▶ _Excerpted text_:

Coronavirus: testing to the limits

As Cyprus sets new records for the number of novel coronavirus tests being carried out, with a combined total of around 12,000 every day, experts are hopeful that the new strategy could help avoid further lockdowns.

A key aim of mass testing, while also targeting specific sectors, is that it could help detect early cases before there is a major spillover and outbreak into the wider community.

As part of ramping up testing, mainly with rapid tests, there is to be a special emphasis on care homes, schools, army camps, hospitals and other key areas of vulnerability or transmission.

The health ministry recently purchased 200,000 antigen rapid tests but there is a trade-off between speed and simplicity versus accuracy, with serious implications for false positives – as people may wrongly be told to self-isolate.

Any positive test identified via rapid tests have to be later confirmed via PCR tests, which health ministry spokeswoman Margarita Kyriacou confirmed to the Sunday Mail will also be free of charge.

Both PCR and rapid tests have their flaws, though.

Current PCR tests are so sensitive that they can find the virus and give positive results long after a person has recovered and is no longer infectious.

Rapid tests have the opposite problem: they require very high levels of the virus in order to indicate a positive result.

Over the past month and a half there have been calls from Giorgos Panos, who is a specialist in internal medicine and infectious diseases at the University of Cyprus, to test the entire Cypriot population – which has been met with scepticism.

While for practical and logistical reasons it appears that his preferred plan is unlikely, it also seems that the health ministry is moving further towards his strategy, albeit gradually.

Panos has referenced Slovakia and Madrid as successful case studies for mass-testing programmes.

Along with strict curbs, Slovakia’s government has sought to control the pandemic using mass testing, which officials have called a success.

Health committee member, Georgios Nikolopoulos, from the Cyprus University’s medical school emphasised that it’s a three-pronged approach: test, trace and isolate.

“These all go together, just carrying out tests doesn’t offer anything unless close contacts are also investigated very quickly, and all of the contacts, otherwise testing doesn’t offer anything other than perhaps showing me what the epidemiological picture is,” Nikolopoulos said.

“We want it [testing] as an intervention tool, I think we’re progressing in the right direction.”

He also said that cases may be simmering under the surface but without carrying out tests there could be clusters forming which go unnoticed until they reach vulnerable groups.

With 10,098 combined tests on Wednesday, 12,363 on Thursday and 12,077 on Friday, the government has significantly stepped up its efforts to get a deeper understanding of the epidemiological picture.

What it does with the torrent of new data remains to be seen. Whether it ultimately proves effective will depend on meaningful follow-up interventions.

▶ _Work task 1_: Reproduce the coronavirus testing article from "A key aim of" up to and including "their flaws, though.".
▶ _Work task 2_:
Answer these questions using the coronavirus testing article:
(a) How many antigen rapid tests did the health ministry recently purchase?
(b) Which two places has Panos cited as successful case studies for mass-testing programs?
(c) How many combined tests were carried out on Thursday?
Rely on the coronavirus testing article and nothing else.

Collected data

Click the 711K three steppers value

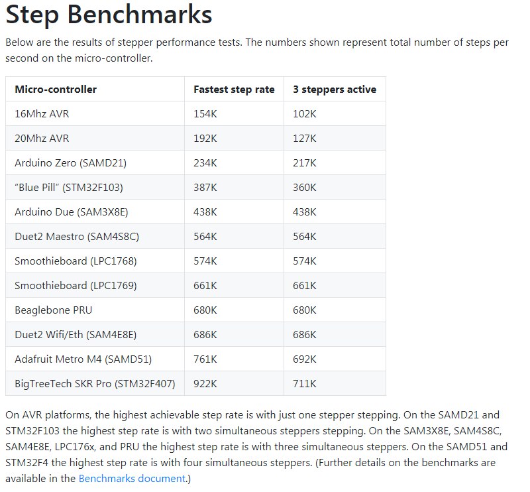305,384
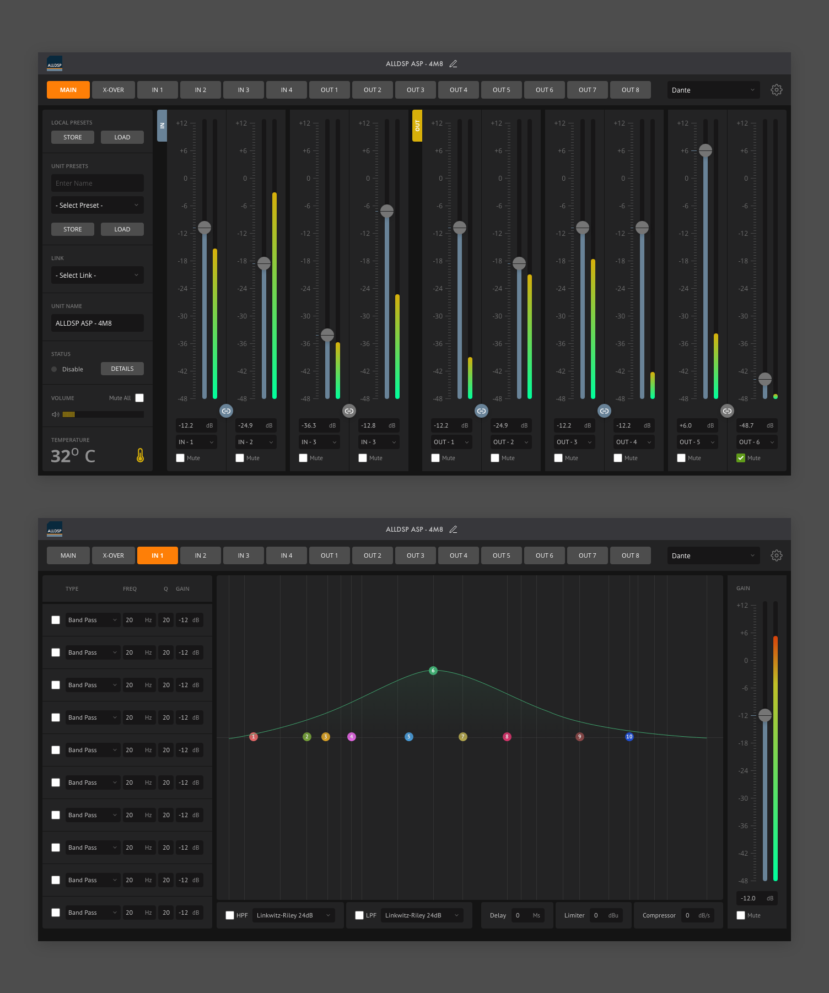
Task: Click the edit pencil beside the title in the EQ window
Action: click(453, 530)

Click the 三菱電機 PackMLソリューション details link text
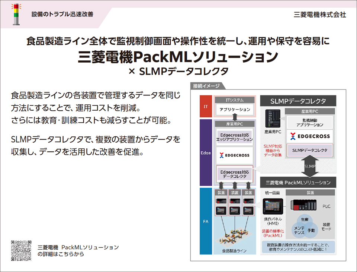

▶ _Answer section 1_:
A key aim of mass testing, while also targeting specific sectors, is that it could help detect early cases before there is a major spillover and outbreak into the wider community.

As part of ramping up testing, mainly with rapid tests, there is to be a special emphasis on care homes, schools, army camps, hospitals and other key areas of vulnerability or transmission.

The health ministry recently purchased 200,000 antigen rapid tests but there is a trade-off between speed and simplicity versus accuracy, with serious implications for false positives – as people may wrongly be told to self-isolate.

Any positive test identified via rapid tests have to be later confirmed via PCR tests, which health ministry spokeswoman Margarita Kyriacou confirmed to the Sunday Mail will also be free of charge.

Both PCR and rapid tests have their flaws, though.

▶ _Answer section 2_:
(a) 200,000
(b) Slovakia and Madrid
(c) 12,363